══ DATA PROVIDED
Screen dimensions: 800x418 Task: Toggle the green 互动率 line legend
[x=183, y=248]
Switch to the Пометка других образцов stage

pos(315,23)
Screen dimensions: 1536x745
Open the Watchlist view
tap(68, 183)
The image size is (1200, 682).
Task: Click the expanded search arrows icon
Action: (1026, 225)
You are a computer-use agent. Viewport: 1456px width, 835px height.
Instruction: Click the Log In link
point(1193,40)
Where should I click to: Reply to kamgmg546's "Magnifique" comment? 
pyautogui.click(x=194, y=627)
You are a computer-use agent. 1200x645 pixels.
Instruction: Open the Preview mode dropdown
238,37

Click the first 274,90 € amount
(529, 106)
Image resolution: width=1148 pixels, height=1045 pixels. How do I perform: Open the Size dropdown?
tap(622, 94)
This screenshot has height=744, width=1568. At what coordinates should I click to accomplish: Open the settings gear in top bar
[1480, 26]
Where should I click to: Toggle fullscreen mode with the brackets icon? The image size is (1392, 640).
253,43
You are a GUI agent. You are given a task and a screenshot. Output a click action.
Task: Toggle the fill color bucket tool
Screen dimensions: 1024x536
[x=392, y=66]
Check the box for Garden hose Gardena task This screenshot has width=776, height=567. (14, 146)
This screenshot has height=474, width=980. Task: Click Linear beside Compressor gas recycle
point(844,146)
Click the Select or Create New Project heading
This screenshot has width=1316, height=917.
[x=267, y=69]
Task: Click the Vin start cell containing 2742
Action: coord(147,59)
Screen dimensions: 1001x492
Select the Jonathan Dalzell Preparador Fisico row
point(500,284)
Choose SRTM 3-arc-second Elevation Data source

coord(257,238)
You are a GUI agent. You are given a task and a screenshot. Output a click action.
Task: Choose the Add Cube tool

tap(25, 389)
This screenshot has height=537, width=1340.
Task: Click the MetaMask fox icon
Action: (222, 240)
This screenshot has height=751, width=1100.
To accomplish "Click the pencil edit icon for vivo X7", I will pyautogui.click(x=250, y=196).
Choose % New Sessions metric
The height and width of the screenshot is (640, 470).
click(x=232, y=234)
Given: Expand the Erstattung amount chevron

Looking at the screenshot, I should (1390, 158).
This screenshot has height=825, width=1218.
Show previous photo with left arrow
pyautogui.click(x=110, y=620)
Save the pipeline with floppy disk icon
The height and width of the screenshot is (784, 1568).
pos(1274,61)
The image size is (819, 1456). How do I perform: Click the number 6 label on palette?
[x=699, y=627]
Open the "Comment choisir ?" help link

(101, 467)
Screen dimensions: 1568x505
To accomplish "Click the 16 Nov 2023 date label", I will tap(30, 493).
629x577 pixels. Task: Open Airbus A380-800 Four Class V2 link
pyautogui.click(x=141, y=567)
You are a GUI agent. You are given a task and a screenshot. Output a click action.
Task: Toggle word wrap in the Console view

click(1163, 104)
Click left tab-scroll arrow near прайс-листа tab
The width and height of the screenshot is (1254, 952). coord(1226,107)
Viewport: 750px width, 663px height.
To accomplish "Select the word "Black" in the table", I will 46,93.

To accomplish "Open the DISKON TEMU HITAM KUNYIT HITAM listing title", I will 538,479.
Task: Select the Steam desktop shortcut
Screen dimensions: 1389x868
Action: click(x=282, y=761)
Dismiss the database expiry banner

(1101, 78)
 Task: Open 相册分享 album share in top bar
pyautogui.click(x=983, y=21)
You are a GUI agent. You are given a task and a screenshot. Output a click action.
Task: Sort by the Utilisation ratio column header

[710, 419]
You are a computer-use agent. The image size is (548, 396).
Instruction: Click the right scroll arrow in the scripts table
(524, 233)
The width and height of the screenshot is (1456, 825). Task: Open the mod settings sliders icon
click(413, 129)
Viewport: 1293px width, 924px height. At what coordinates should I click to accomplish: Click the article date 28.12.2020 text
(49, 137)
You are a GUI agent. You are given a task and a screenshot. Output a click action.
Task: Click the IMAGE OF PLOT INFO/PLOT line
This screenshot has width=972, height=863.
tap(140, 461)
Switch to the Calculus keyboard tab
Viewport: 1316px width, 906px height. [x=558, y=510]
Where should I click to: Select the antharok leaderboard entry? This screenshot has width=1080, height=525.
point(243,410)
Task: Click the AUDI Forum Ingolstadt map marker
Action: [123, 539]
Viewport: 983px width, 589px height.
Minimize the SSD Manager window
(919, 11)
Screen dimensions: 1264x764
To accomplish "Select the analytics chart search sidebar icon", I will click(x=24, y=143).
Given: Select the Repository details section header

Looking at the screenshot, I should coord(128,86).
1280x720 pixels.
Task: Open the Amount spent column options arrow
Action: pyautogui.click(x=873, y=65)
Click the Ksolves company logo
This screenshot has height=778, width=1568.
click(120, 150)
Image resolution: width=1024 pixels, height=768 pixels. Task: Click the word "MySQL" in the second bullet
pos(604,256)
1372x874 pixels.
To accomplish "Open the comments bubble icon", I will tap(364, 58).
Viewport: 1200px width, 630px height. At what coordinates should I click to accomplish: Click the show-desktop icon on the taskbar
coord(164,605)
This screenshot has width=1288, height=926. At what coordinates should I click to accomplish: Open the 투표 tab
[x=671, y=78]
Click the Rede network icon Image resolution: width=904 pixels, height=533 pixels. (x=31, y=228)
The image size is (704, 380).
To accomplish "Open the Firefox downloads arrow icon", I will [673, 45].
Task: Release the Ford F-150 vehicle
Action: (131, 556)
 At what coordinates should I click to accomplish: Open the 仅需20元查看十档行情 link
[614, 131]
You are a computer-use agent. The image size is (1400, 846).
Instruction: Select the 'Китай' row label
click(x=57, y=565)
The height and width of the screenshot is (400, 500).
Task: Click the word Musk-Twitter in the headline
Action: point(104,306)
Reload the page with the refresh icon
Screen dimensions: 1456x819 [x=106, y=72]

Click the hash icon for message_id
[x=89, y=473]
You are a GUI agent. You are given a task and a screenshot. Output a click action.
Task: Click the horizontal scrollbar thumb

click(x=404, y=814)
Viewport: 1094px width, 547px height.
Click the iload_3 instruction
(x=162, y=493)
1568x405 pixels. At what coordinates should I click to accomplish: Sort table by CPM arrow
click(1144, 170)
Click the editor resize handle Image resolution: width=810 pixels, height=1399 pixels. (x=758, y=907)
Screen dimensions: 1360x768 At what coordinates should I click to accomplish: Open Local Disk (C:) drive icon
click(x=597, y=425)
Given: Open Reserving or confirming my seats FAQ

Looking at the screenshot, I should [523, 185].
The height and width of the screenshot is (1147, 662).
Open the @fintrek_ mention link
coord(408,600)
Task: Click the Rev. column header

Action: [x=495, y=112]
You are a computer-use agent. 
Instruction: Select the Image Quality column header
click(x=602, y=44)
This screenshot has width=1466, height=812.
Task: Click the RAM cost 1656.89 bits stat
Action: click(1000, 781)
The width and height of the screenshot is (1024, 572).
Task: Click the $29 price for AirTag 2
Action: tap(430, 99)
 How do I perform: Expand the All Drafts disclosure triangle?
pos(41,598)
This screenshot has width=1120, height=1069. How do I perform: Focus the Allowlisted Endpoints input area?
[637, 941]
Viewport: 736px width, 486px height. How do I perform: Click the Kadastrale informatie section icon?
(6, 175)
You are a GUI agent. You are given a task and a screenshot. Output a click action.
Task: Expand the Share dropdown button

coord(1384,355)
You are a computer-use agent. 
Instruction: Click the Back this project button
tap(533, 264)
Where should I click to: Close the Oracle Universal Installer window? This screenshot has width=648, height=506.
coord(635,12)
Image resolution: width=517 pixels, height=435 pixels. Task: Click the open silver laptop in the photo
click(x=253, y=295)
════
**WHAT YOU NEED TO DO:** Would you output, unchanged, each line from the start of the records to the line that holds "You are a computer-use agent. Viewport: 1456px", both included and nothing else?

**REPLY TO THE EXERCISE:**
Screen dimensions: 800x418 Task: Toggle the green 互动率 line legend
[x=183, y=248]
Switch to the Пометка других образцов stage

pos(315,23)
Screen dimensions: 1536x745
Open the Watchlist view
tap(68, 183)
The image size is (1200, 682).
Task: Click the expanded search arrows icon
Action: (1026, 225)
You are a computer-use agent. Viewport: 1456px width, 835px height.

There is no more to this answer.